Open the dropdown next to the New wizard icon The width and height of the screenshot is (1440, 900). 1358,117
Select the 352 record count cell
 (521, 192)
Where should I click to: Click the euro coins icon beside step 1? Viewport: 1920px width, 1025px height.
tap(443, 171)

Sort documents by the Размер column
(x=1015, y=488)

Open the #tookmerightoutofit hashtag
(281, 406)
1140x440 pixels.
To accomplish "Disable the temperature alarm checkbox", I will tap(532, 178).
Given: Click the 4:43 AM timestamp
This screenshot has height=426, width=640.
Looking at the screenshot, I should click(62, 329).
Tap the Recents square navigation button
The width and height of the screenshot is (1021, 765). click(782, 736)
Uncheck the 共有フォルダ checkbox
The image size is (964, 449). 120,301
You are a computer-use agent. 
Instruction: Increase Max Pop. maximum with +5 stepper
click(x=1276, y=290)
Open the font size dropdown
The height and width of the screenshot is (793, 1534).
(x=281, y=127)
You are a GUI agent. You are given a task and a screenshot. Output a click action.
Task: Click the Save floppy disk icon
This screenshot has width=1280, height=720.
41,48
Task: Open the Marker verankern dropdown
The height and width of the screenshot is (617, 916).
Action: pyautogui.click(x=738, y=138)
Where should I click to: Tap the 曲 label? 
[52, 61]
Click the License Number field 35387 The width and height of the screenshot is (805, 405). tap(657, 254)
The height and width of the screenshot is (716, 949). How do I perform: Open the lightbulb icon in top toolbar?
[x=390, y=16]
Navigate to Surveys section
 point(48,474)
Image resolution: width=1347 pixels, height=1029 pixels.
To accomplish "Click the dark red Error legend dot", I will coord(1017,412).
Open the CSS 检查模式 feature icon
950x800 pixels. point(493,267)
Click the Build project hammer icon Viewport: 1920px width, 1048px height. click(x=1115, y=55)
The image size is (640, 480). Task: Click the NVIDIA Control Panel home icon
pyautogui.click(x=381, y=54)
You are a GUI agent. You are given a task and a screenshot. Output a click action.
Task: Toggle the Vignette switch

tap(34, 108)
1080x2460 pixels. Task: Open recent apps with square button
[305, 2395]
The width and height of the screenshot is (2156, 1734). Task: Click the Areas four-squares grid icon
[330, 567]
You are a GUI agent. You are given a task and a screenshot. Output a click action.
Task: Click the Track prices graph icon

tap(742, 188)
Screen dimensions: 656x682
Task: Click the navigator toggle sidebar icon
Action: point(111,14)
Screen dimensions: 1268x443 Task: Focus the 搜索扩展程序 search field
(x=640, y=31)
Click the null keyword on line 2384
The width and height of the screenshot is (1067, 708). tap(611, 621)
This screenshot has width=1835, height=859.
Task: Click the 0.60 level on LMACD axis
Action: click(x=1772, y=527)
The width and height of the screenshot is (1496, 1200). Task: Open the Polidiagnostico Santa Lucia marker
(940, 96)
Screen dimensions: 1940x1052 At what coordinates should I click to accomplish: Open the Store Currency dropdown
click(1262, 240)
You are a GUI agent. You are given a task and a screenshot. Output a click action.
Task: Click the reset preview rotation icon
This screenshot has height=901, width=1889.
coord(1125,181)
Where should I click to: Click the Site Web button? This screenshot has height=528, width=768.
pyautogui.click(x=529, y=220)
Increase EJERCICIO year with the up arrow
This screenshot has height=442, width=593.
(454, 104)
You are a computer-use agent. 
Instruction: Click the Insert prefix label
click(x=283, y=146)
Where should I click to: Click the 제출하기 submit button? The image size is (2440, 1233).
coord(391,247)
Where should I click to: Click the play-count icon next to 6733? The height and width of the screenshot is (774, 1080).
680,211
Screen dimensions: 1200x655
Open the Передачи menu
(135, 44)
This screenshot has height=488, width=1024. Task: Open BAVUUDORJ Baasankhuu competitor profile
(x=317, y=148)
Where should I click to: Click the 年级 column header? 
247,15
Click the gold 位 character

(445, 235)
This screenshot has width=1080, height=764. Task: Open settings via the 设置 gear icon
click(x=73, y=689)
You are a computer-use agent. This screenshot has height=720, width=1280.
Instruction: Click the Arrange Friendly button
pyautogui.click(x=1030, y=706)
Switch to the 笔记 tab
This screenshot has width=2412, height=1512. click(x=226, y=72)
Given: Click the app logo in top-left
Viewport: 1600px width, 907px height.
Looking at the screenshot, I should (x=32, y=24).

--------

Task prompt:
Repeat every line of the records above exactly.

Your solution:
Open the dropdown next to the New wizard icon The width and height of the screenshot is (1440, 900). 1358,117
Select the 352 record count cell
 (521, 192)
Where should I click to: Click the euro coins icon beside step 1? Viewport: 1920px width, 1025px height.
tap(443, 171)

Sort documents by the Размер column
(x=1015, y=488)

Open the #tookmerightoutofit hashtag
(281, 406)
1140x440 pixels.
To accomplish "Disable the temperature alarm checkbox", I will tap(532, 178).
Given: Click the 4:43 AM timestamp
This screenshot has height=426, width=640.
Looking at the screenshot, I should click(62, 329).
Tap the Recents square navigation button
The width and height of the screenshot is (1021, 765). click(782, 736)
Uncheck the 共有フォルダ checkbox
The image size is (964, 449). 120,301
You are a computer-use agent. 
Instruction: Increase Max Pop. maximum with +5 stepper
click(x=1276, y=290)
Open the font size dropdown
The height and width of the screenshot is (793, 1534).
(x=281, y=127)
You are a GUI agent. You are given a task and a screenshot. Output a click action.
Task: Click the Save floppy disk icon
This screenshot has width=1280, height=720.
41,48
Task: Open the Marker verankern dropdown
The height and width of the screenshot is (617, 916).
Action: pyautogui.click(x=738, y=138)
Where should I click to: Tap the 曲 label? 
[52, 61]
Click the License Number field 35387 The width and height of the screenshot is (805, 405). tap(657, 254)
The height and width of the screenshot is (716, 949). How do I perform: Open the lightbulb icon in top toolbar?
[x=390, y=16]
Navigate to Surveys section
 point(48,474)
Image resolution: width=1347 pixels, height=1029 pixels.
To accomplish "Click the dark red Error legend dot", I will coord(1017,412).
Open the CSS 检查模式 feature icon
950x800 pixels. point(493,267)
Click the Build project hammer icon Viewport: 1920px width, 1048px height. click(x=1115, y=55)
The image size is (640, 480). Task: Click the NVIDIA Control Panel home icon
pyautogui.click(x=381, y=54)
You are a GUI agent. You are given a task and a screenshot. Output a click action.
Task: Toggle the Vignette switch

tap(34, 108)
1080x2460 pixels. Task: Open recent apps with square button
[305, 2395]
The width and height of the screenshot is (2156, 1734). Task: Click the Areas four-squares grid icon
[330, 567]
You are a GUI agent. You are given a task and a screenshot. Output a click action.
Task: Click the Track prices graph icon

tap(742, 188)
Screen dimensions: 656x682
Task: Click the navigator toggle sidebar icon
Action: point(111,14)
Screen dimensions: 1268x443 Task: Focus the 搜索扩展程序 search field
(x=640, y=31)
Click the null keyword on line 2384
The width and height of the screenshot is (1067, 708). tap(611, 621)
This screenshot has width=1835, height=859.
Task: Click the 0.60 level on LMACD axis
Action: click(x=1772, y=527)
The width and height of the screenshot is (1496, 1200). Task: Open the Polidiagnostico Santa Lucia marker
(940, 96)
Screen dimensions: 1940x1052 At what coordinates should I click to accomplish: Open the Store Currency dropdown
click(1262, 240)
You are a GUI agent. You are given a task and a screenshot. Output a click action.
Task: Click the reset preview rotation icon
This screenshot has height=901, width=1889.
coord(1125,181)
Where should I click to: Click the Site Web button? This screenshot has height=528, width=768.
pyautogui.click(x=529, y=220)
Increase EJERCICIO year with the up arrow
This screenshot has height=442, width=593.
(454, 104)
You are a computer-use agent. 
Instruction: Click the Insert prefix label
click(x=283, y=146)
Where should I click to: Click the 제출하기 submit button? The image size is (2440, 1233).
coord(391,247)
Where should I click to: Click the play-count icon next to 6733? The height and width of the screenshot is (774, 1080).
680,211
Screen dimensions: 1200x655
Open the Передачи menu
(135, 44)
This screenshot has height=488, width=1024. Task: Open BAVUUDORJ Baasankhuu competitor profile
(x=317, y=148)
Where should I click to: Click the 年级 column header? 
247,15
Click the gold 位 character

(445, 235)
This screenshot has width=1080, height=764. Task: Open settings via the 设置 gear icon
click(x=73, y=689)
You are a computer-use agent. This screenshot has height=720, width=1280.
Instruction: Click the Arrange Friendly button
pyautogui.click(x=1030, y=706)
Switch to the 笔记 tab
This screenshot has width=2412, height=1512. click(x=226, y=72)
Given: Click the app logo in top-left
Viewport: 1600px width, 907px height.
Looking at the screenshot, I should (x=32, y=24).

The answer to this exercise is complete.